[Opening Text passage section]

Directors Cuts: Top 5 Charlie Chaplin Movies
At one point, one of the biggest stars in the whole wide world, silent film’s iconic Little Tramp, Charlie Chaplin, soon became such a big draw that he directed everything he did, which included dozens of short films and eleven features. His attention to detail and penchant for perfection became so notorious that he would take years to make movies, and even got overtaken by the advent of talkies in one famous instance. But, his films are some of the best-plotted, most touching, funniest, and most well-remembered of any comedies of the 1920s-1950s. He was a true auteur in every sense of the word and co-founded United Artists as a respite from the studio system. Golly, he was great. Here are my top 5 of his films.The Kid (1921)Chaplin’s first feature as a director also happens to be one of his best and his saddest. A complete ode to 1920s poverty, Chaplin’s Tramp character lives in a shack, eats garbage, and generally hasn’t a care in the world, until he begrudgingly decides to take care of a baby abandoned by its rich mother in the back of an expensive car. The Tramp names the child “John” and for the next five years, he raises him, and eventually making the kid an integral part of his grifting. But, soon child services get wind of a kid being raised by a tramp and they come to take him to an orphanage. The rest of the movie is the two trying to be together in happy squalor and the Man not allowing it. It’s heartbreaking and good.

[Closing Text passage section]
[Opening Data extracts section]

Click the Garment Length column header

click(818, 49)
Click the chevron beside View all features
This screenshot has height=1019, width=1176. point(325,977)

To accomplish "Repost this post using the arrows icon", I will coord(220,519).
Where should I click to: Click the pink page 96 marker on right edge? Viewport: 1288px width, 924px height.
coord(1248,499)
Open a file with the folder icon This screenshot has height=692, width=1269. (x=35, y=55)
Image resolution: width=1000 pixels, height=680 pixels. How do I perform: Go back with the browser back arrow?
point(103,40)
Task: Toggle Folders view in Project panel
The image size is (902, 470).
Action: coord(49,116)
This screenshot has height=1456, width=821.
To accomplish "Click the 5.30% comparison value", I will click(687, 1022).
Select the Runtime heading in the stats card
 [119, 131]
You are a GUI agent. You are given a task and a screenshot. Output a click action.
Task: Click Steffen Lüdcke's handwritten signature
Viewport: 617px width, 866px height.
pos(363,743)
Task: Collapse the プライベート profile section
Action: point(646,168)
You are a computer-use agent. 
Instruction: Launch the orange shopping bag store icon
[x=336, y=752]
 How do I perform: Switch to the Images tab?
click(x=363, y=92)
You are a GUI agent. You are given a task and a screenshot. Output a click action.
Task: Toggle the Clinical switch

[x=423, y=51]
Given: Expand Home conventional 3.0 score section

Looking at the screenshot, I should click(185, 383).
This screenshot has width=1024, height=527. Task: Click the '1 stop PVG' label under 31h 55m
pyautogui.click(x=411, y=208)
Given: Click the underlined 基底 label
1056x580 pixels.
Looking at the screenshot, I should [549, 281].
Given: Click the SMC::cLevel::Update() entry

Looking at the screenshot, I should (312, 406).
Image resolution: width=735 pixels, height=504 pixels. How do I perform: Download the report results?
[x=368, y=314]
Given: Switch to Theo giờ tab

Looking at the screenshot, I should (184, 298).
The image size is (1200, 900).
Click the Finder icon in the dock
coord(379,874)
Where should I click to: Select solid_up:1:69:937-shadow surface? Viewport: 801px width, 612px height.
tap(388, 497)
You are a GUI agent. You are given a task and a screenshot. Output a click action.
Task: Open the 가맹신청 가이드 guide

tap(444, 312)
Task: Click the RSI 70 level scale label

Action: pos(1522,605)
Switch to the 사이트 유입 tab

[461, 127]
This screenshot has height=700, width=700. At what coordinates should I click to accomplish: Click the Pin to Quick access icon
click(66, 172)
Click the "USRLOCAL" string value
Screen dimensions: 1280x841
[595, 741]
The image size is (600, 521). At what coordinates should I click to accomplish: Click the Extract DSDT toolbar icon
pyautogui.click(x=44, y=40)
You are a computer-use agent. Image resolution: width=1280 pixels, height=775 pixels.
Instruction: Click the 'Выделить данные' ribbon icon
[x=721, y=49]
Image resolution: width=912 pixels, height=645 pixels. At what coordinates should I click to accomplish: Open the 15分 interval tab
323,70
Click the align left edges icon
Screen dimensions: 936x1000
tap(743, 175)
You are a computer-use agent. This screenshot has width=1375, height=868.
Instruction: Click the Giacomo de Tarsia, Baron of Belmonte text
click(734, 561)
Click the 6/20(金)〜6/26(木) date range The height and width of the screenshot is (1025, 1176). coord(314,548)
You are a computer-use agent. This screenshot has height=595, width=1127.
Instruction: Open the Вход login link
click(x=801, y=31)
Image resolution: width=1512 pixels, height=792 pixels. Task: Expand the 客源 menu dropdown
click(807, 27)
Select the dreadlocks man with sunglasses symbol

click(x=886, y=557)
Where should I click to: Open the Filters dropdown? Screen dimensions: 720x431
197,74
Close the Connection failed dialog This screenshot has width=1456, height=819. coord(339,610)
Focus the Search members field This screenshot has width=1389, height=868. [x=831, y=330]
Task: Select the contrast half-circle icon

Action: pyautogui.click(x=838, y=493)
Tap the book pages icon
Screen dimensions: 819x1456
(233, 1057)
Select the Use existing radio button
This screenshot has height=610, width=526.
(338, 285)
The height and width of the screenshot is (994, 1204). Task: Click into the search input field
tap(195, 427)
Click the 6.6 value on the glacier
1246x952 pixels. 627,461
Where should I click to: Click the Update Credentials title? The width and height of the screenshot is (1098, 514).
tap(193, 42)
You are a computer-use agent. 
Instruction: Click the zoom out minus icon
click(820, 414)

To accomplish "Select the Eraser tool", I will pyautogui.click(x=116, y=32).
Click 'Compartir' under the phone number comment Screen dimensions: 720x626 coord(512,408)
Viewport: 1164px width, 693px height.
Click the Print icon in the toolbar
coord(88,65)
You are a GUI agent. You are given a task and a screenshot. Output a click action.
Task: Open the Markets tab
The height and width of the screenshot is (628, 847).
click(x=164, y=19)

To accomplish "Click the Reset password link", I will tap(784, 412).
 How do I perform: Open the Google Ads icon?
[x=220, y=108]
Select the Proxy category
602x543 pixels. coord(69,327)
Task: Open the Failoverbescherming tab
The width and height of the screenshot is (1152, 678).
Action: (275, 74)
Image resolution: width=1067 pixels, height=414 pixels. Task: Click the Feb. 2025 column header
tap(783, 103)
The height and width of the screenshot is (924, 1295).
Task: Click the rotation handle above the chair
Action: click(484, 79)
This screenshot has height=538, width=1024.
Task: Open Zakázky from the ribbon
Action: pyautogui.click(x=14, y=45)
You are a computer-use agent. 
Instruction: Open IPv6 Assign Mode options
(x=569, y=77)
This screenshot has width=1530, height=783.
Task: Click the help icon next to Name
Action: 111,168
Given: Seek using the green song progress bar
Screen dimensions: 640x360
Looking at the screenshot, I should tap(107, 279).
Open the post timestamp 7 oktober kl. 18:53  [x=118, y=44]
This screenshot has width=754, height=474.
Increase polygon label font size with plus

[Closing Data extracts section]

[Assigned task A]
In the Charlie Chaplin article, what name does the Tramp give the abandoned child?
[Assigned task B]
For each statement, say whether it agrees with the Charlie Chaplin article: (i) Chaplin directed eleven features. (ii) The baby in The Kid was abandoned by a poor mother. (iii) The Tramp raises the child for ten years.

[Answer A]
John

[Answer B]
(i) Yes: "dozens of short films and eleven features"
(ii) No: "abandoned by its rich mother in the back of an expensive car"
(iii) No: "for the next five years, he raises him"